THE TASK: At the line that holds "Task: Open image gallery icon in left sidebar", start repeating, and keep going exactly through the final line of the material; include both ends and skip the pictures.

EXTRACTED DATA:
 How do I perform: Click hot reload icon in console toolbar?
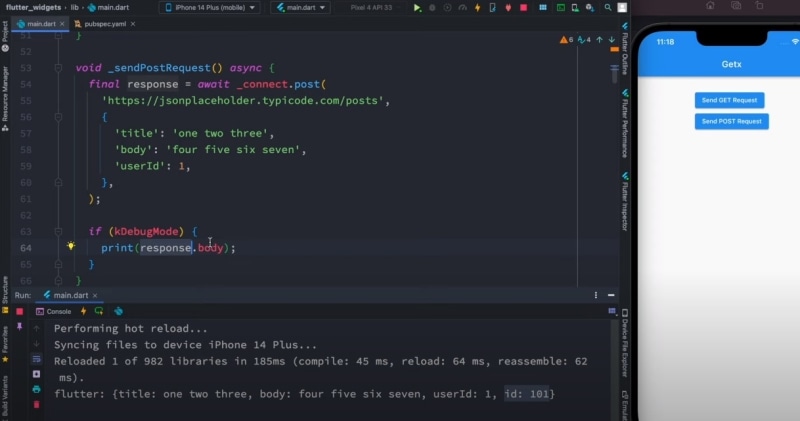84,311

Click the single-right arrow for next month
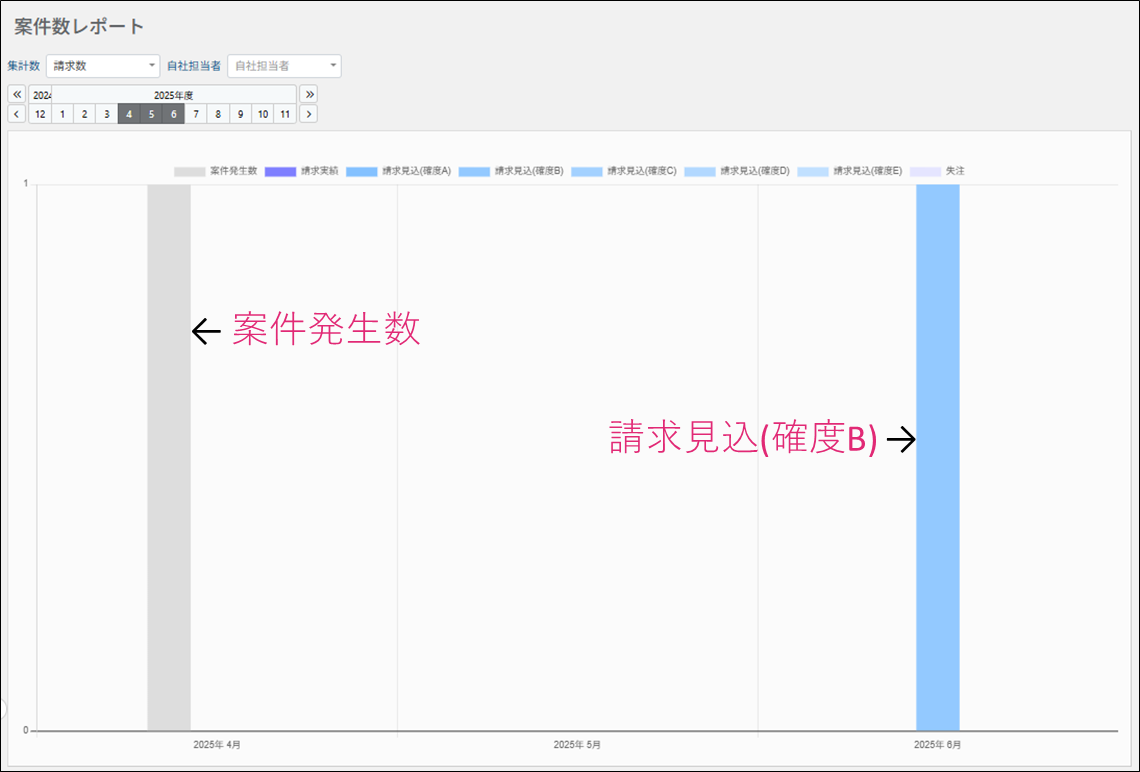pyautogui.click(x=309, y=114)
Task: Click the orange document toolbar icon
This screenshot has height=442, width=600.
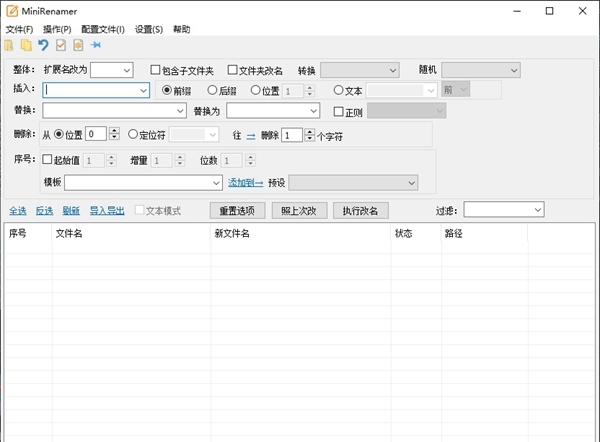Action: [78, 45]
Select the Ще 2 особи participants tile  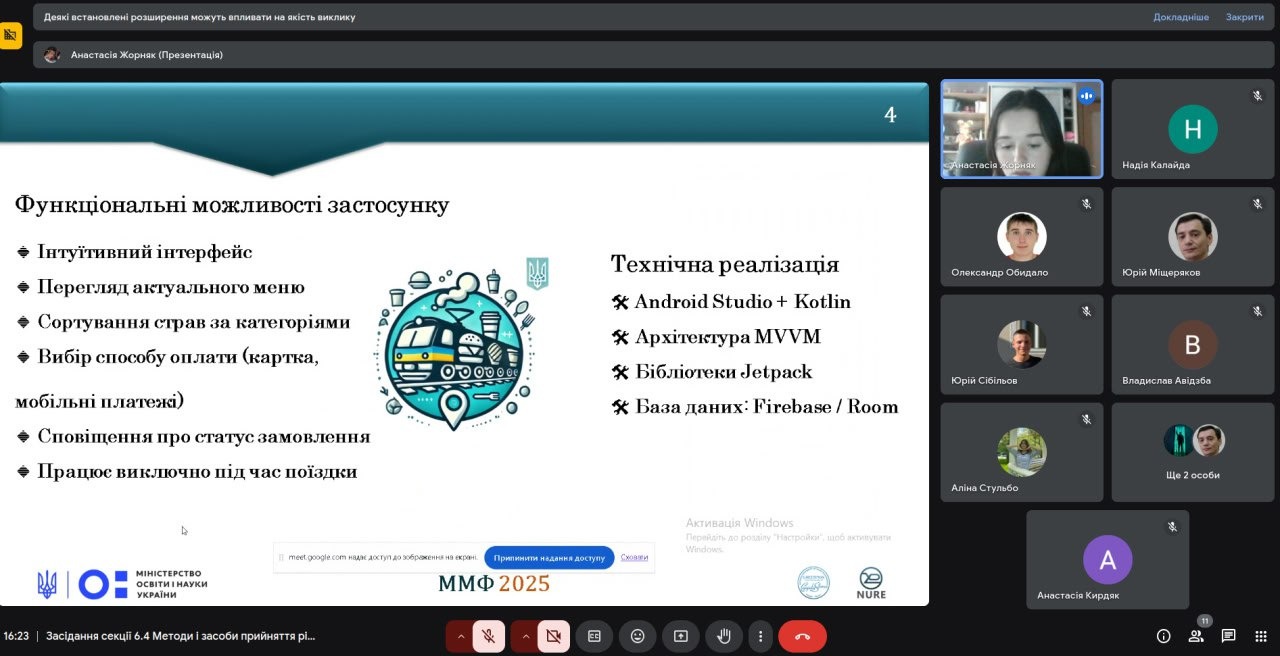(x=1192, y=451)
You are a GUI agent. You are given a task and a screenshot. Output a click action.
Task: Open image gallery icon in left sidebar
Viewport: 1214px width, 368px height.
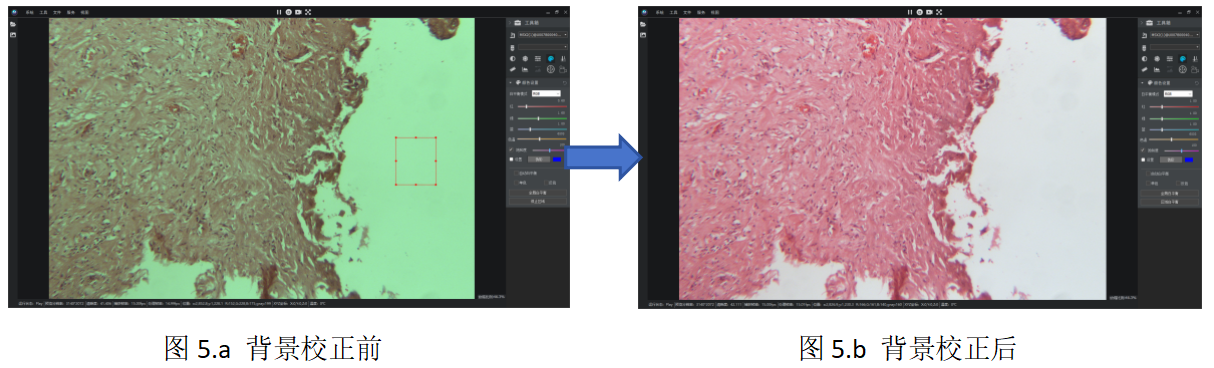tap(14, 35)
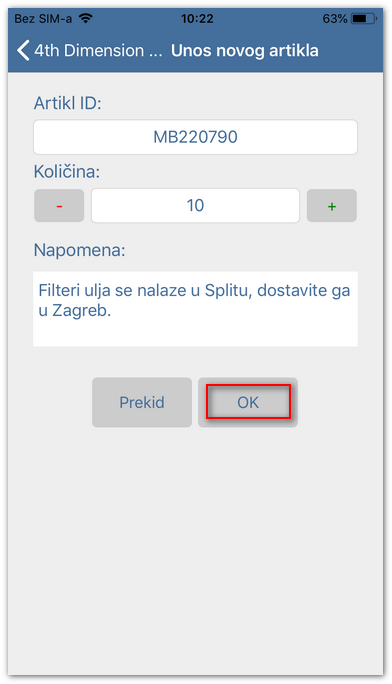392x684 pixels.
Task: Tap the 10:22 clock in status bar
Action: (x=197, y=18)
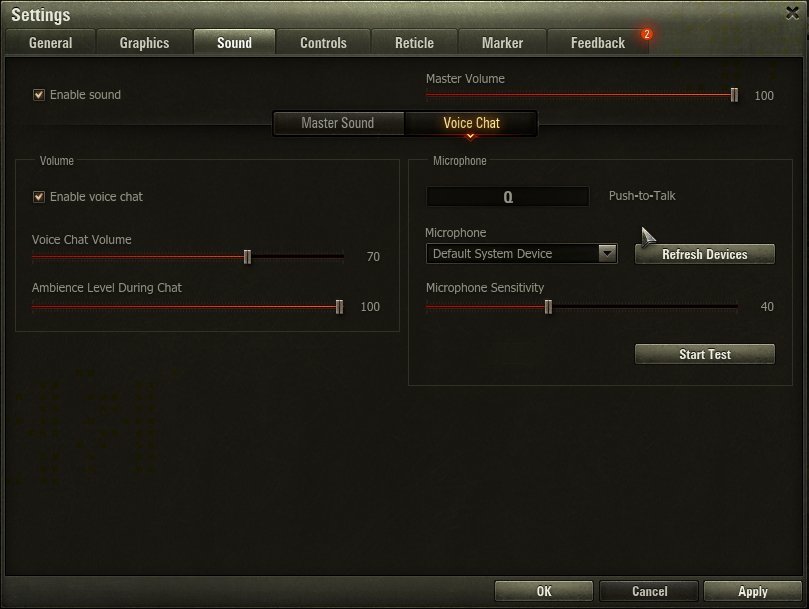This screenshot has height=609, width=809.
Task: Switch to the Master Sound sub-tab
Action: [338, 123]
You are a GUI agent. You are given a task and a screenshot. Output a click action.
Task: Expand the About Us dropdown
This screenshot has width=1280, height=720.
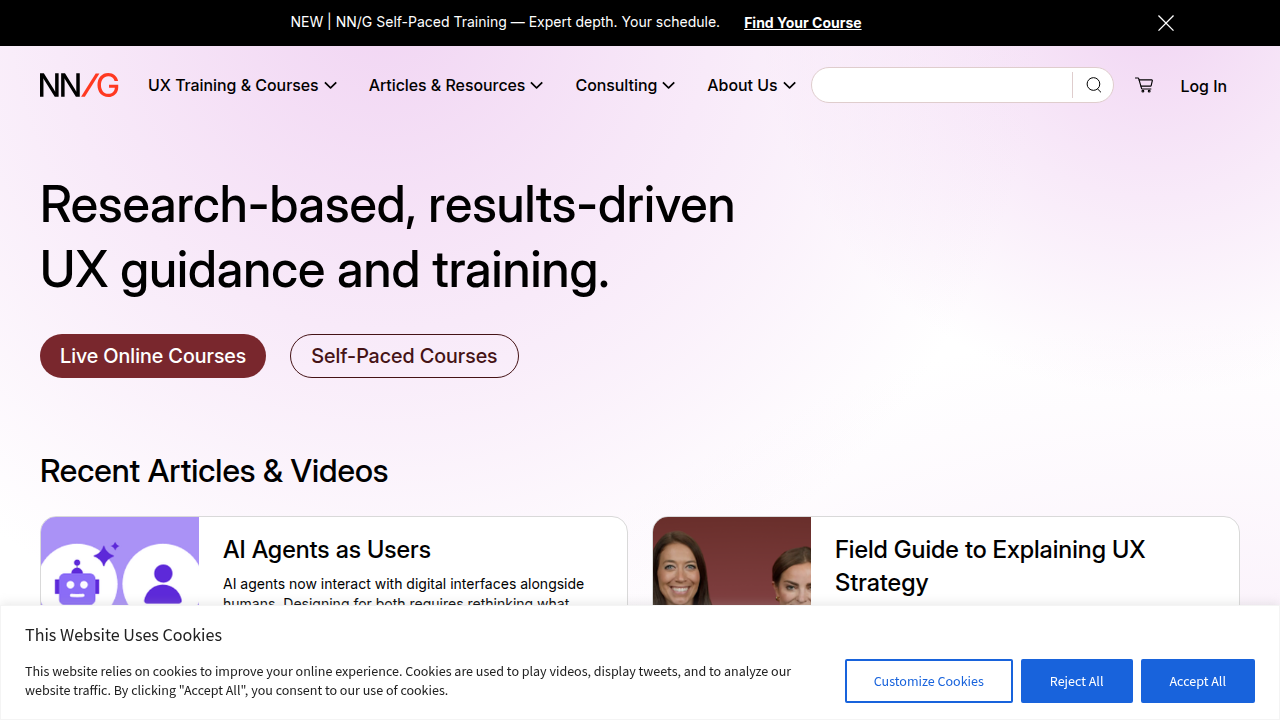(x=751, y=85)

SOLUTION BELOW:
Task: Open image gallery icon in left sidebar
Viewport: 1214px width, 368px height.
tap(14, 35)
392x684 pixels.
Task: Tap the 10:22 clock in status bar
Action: (x=197, y=18)
This screenshot has height=609, width=809.
Task: Switch to the Master Sound sub-tab
Action: [338, 123]
You are a GUI agent. You are given a task and a screenshot. Output a click action.
Task: Expand the About Us dropdown
This screenshot has width=1280, height=720.
(x=751, y=85)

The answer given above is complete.